Seuhring came to Oklahoma from Wisconson in answer to a help wanted ad back in the 80’s to work at what, even then, was the state’s oldest greenhouse. He ran it for a few years then bought it all, lock, stock, and history. Seuhring adds, “We have fun every day.”

Back in 1892 a man named Furrow planted the first seed. He built a greenhouse next to the railroad tracks. He and his family grew cut flowers. They heated the place with coal fired steam and the business grew pretty big.Later generations of Furrows moved on to potted plants.┬áSeuhring and now his daughter Tara Tischauser decided to concentrate on perennials and garden plants.

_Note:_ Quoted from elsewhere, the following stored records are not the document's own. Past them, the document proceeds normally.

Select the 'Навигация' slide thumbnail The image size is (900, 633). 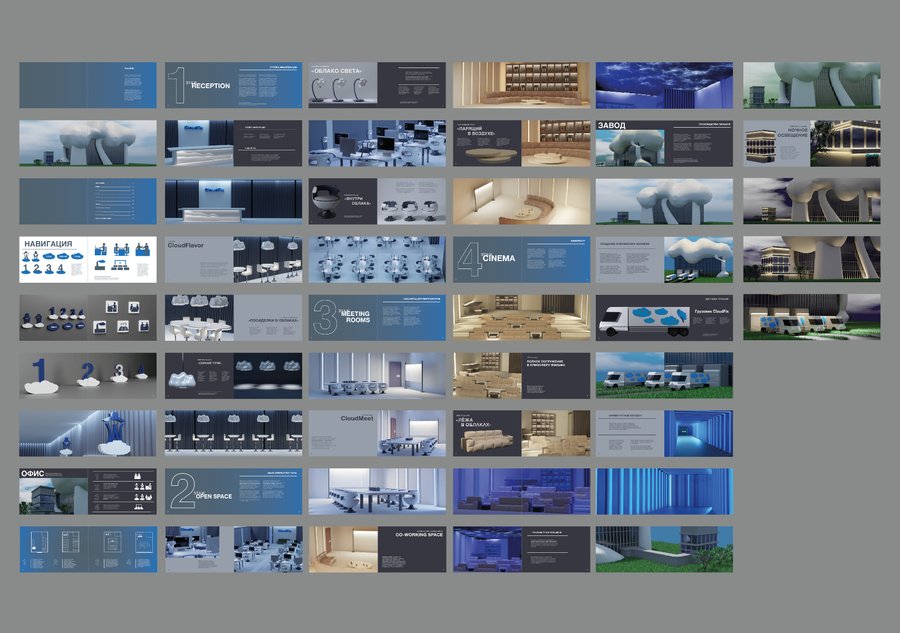point(88,259)
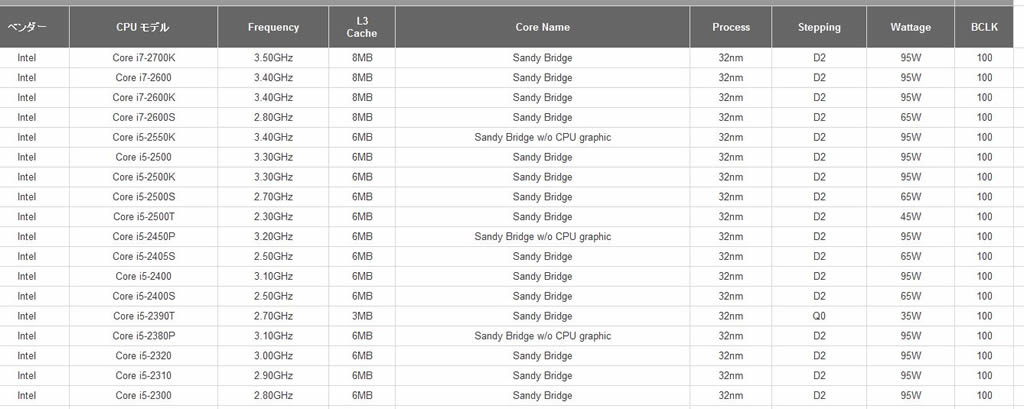Screen dimensions: 1024x409
Task: Click the BCLK column header
Action: [984, 27]
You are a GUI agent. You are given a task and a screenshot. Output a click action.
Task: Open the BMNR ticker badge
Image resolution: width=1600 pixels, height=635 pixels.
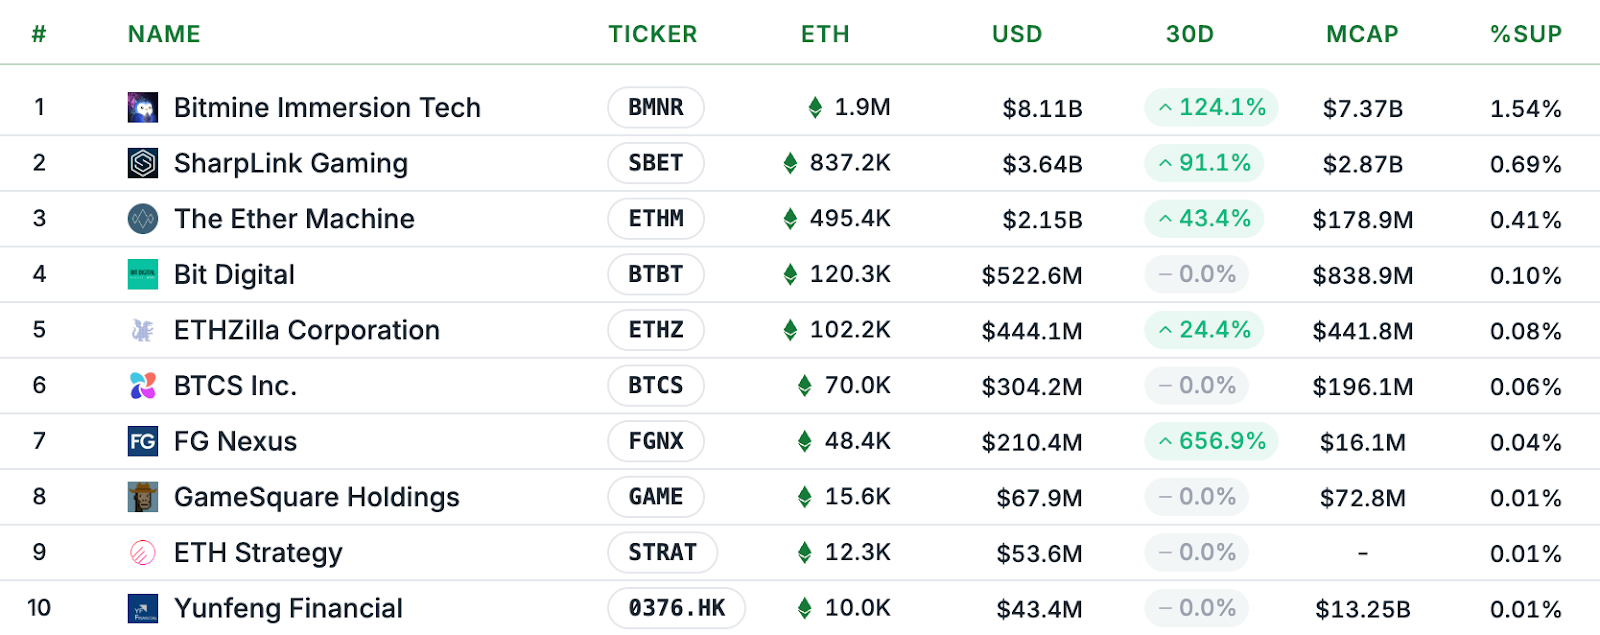pos(656,107)
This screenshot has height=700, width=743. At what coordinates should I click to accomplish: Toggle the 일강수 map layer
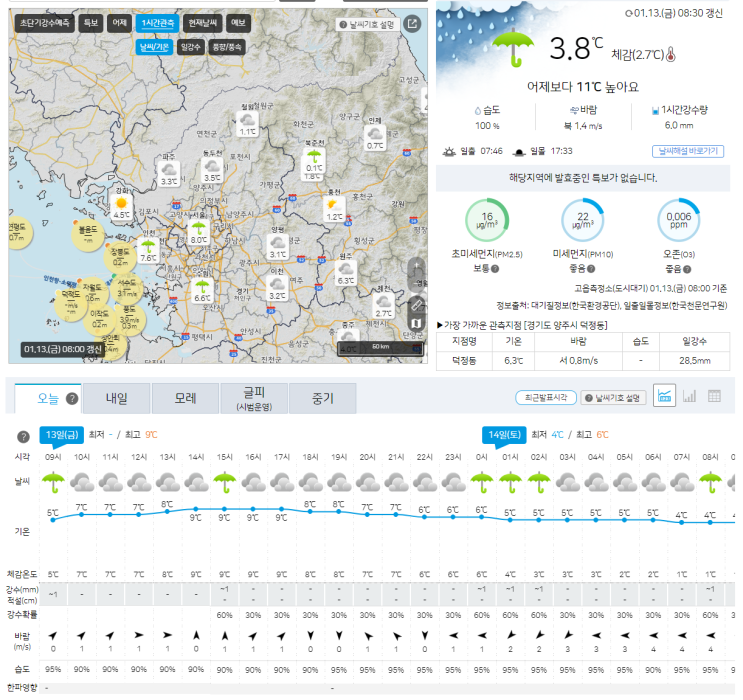click(190, 47)
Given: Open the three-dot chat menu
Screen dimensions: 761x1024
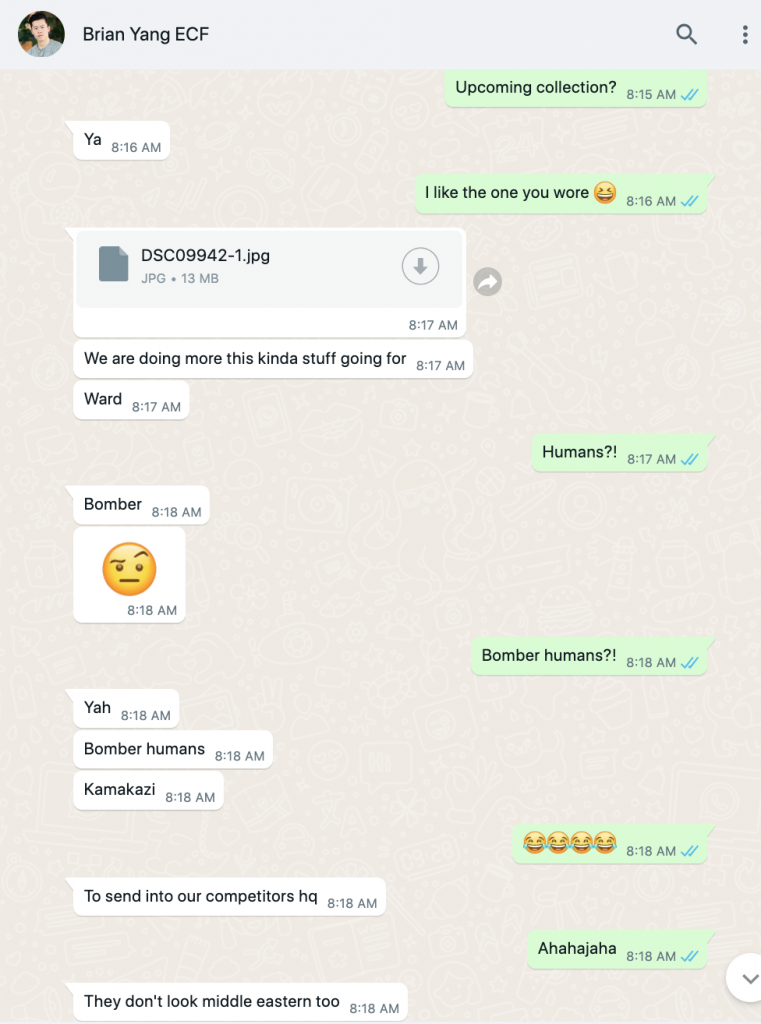Looking at the screenshot, I should (745, 35).
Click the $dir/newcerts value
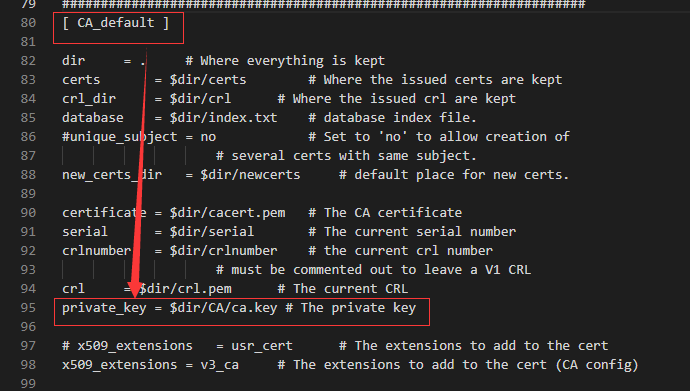The image size is (690, 391). [250, 175]
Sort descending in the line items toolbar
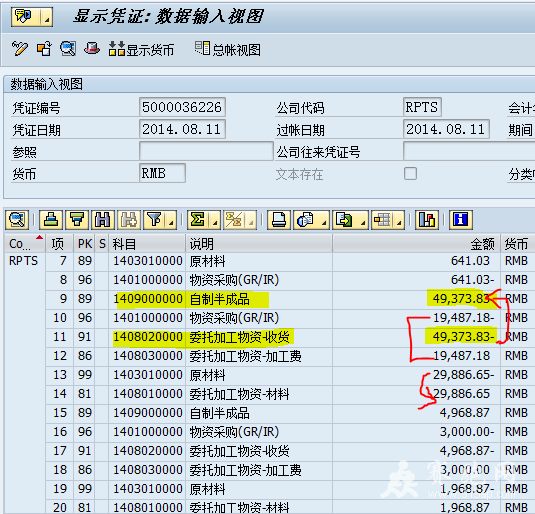This screenshot has width=535, height=514. (77, 219)
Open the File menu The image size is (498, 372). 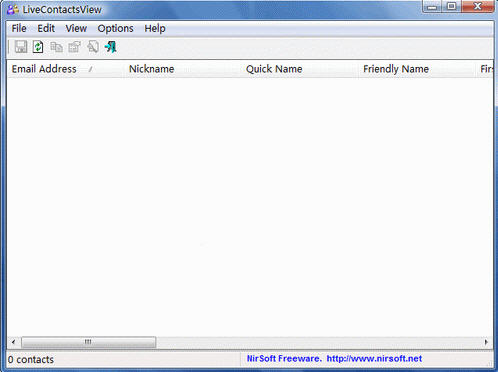[x=19, y=29]
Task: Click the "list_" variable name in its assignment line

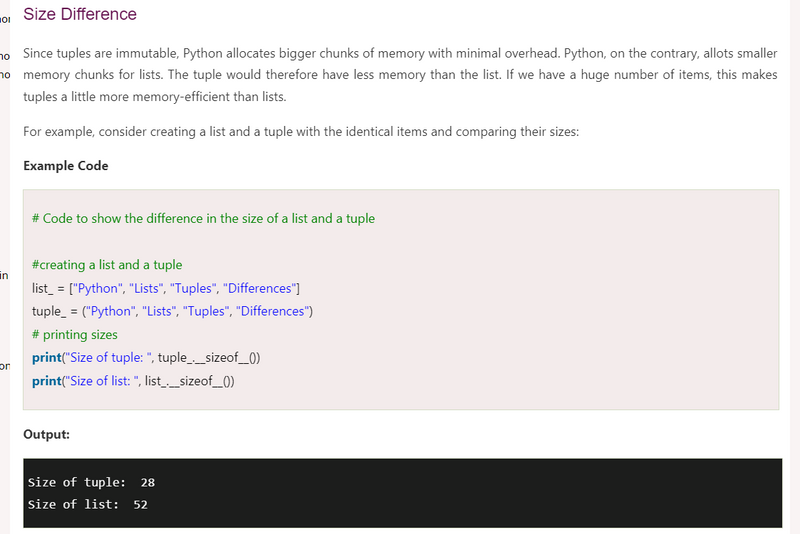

They picked the right thing. “Big business,” says Tara. “We grow 6 million plants a year.”

If you look close you can still spot some of the old steam pipes and cypress wood beams that hold up some of the greenhouses that date back to the 1920’s. “They’re still serviceable,” says Seuhring. “We repair them yearly.”

Sales rep Mary Jane Cazares says you have to look for the old early in the growing season because by March everything is covered in color. “Gorgeous in both directions,” she says. “That’s when you know it’s time to start shipping.

They deliver to five surrounding states. The early tomatoes on one assembly line will go south to where Spring is sprung first. The rest will follow quickly as it gets warmer across the Southwest. Gayle Seuhring says, “The vegetable market right now is exploding.”

The Furrows ran this 8 acre farm for a few generations. Now its the Seuhrings and the Tischausers’ turn to try. In a region known to be unpredictable, “the tornadoes, the hail, the heat, the cold,” lists Gayle of his chief weather worries, Red Dirt plants and these old Guthrie Greenhouses thrive on. A good piece of ground, even 120 springs later, is still fertile as ever.